Rohin Shah comments on Transformers Represent Belief State Geometry in their Residual Stream

Rohin Shah 19 Apr 2024 7:59 UTC
LW: 56 AF: 33
12
AF
Is it accurate to summarize the headline result as follows?
- Train a Transformer to predict next tokens on a distribution generated from an HMM.
- One optimal predictor for this data would be to maintain a belief over which of the three HMM states we are in, and perform Bayesian updating on each new token. That is, it maintains $p (hidden state = H_{i})$ .
- Key result: A linear probe on the residual stream is able to reconstruct $p (hidden state = H_{i})$ .
(I don’t know what Computational Mechanics or MSPs are so this could be totally off.)
EDIT: Looks like yes. From this post:
Part of what this all illustrates is that the fractal shape is kinda… baked into any Bayesian-ish system tracking the hidden state of the Markov model.
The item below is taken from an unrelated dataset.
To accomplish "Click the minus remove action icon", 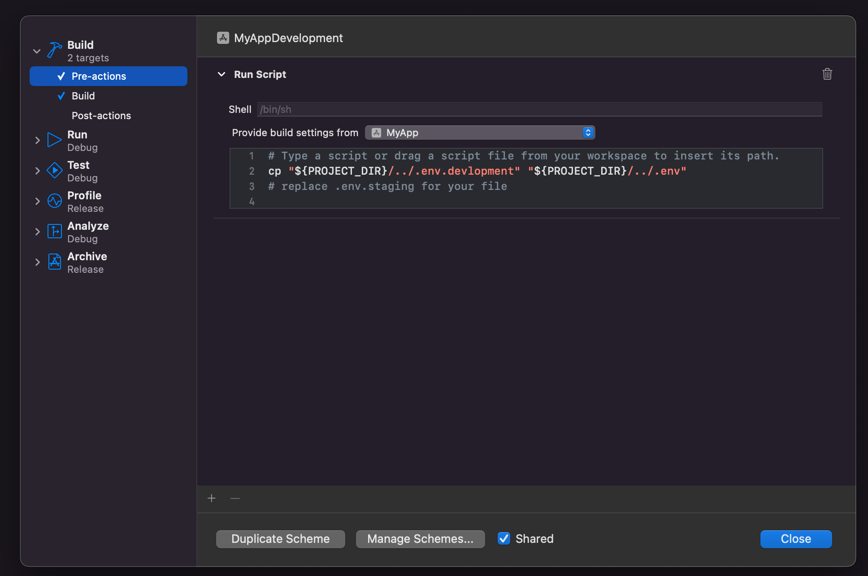I will coord(235,499).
So in some sense, it’s not very surprising to find it linearly embedded in activations of a residual stream; all that really means is that the probabilities for each hidden state are linearly represented in the residual stream.
- Adam Shai 19 Apr 2024 17:08 UTC
  LW: 11 AF: 7
  3
  AF Parent
  That is a fair summary.
- eggsyntax 19 Apr 2024 17:20 UTC
  3 points
  2
  Parent
  One optimal predictor for this data would be to maintain a belief over which of the three HMM states we are in
  As well as inferring the HMM itself from the data.